Für sie gab es sogar eine Sonderregelung für die Mathe-Klausur. „Die habe ich während des Lehrgangs in Traunstein schreiben müssen, drei Stunden lang ganz allein in einem Raum“, berichtet sie über die ungewöhnliche Situation. Mathe ist zwar nicht ihr Paradefach, aber sie geht trotzdem davon aus, bestanden zu haben.

Was sie in den Sommerferien macht, weiß sie auch schon, denn Bundestrainerin Ulrike Ballweg war von ihrer Leistung offensichtlich überzeugt, lud das Talent zum Nordic Cup im Juli in Norwegen ein. Dan wird es durchaus sein können, dass Anna Riedel wieder hinten links in der Abwehr spielen muss. „Eigentlich spiele ich lieber weiter vorne“, verrät die Eichsfelderin. So wie in Jena, wo sie im rechten Mittelfeld eingesetzt wird. „Aber Hauptsache ist, ich spiele überhaupt“, meint Riedel. Denn ihren Traum hat sie nach wie vor deutlich vor Augen: Sie möchte einmal in der Frauen-Nationalmannschaft stehen, wie es bereits die Göttingerin Pauline Bremer geschafft hat.

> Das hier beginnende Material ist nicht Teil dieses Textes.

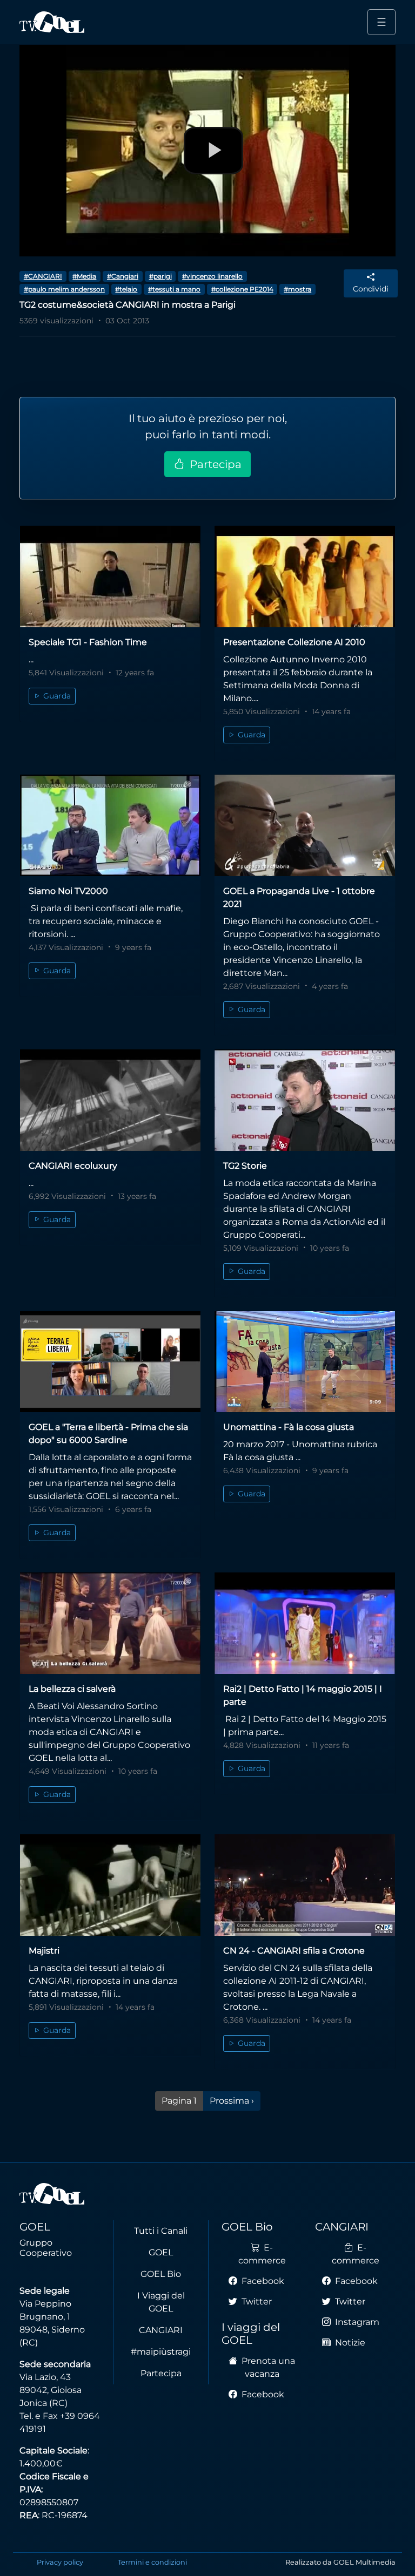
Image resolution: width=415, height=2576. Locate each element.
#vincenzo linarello (212, 276)
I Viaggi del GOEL (161, 2302)
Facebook (261, 2281)
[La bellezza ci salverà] (110, 1623)
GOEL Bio (160, 2274)
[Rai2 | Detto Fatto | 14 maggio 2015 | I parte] (305, 1623)
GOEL (161, 2252)
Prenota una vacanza (267, 2367)
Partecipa (214, 464)
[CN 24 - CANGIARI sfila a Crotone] (305, 1885)
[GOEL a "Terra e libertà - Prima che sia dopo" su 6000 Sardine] (110, 1362)
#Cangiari (122, 276)
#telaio (126, 289)
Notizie (349, 2342)
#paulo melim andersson (64, 289)
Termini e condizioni (152, 2562)
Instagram (356, 2322)
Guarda (56, 696)
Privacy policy (60, 2562)
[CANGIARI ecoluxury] (110, 1100)
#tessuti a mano (174, 289)
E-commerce (262, 2254)
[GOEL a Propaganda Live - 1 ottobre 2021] (305, 825)
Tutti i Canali (161, 2231)
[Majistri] (110, 1885)
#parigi (160, 276)
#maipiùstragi (161, 2352)
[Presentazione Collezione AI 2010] (305, 576)
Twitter (255, 2301)
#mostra (297, 289)
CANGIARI (161, 2330)
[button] (371, 283)
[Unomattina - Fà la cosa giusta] (305, 1362)
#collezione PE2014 (242, 289)
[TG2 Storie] (305, 1100)
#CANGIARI (43, 276)
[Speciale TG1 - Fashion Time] (110, 576)
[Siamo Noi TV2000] (110, 825)
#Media (84, 276)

Die wichtigste Voraussetzung dabei ist natürlich, dass sie weiter unverletzt bleibt. Die Meisterschaft mit Jena hat Anna ganz knapp verpasst. Mit einem Punkt Vorsprung ging Turbine Potsdam am letzten Spieltag über die Zielgerade. In Anwesenheit ihrer Familie, die versucht, schon des öfteren vor Ort zu sein. Und die Eichsfelderinnen zieht es auch noch häufig in die Heimat. „Alle zwei Wochen versuche ich schon nach Hause zu fahren“, erzählt sie. Wobei Heimweh hat sie nach wie vor nicht, genießt aber die Aussicht, in den Sommerferien ein wenig länger Zeit mit Freunden und Familie verbringen zu können. Ehe dann die nächste sportliche Herausforderung in Norwegen mit dem Nordic Cup wartet. „Die Atmosphäre bei einem Länderspiel ist schon unglaublich“, hofft Anna Lena Riedel noch viele dieser Momente erleben zu können.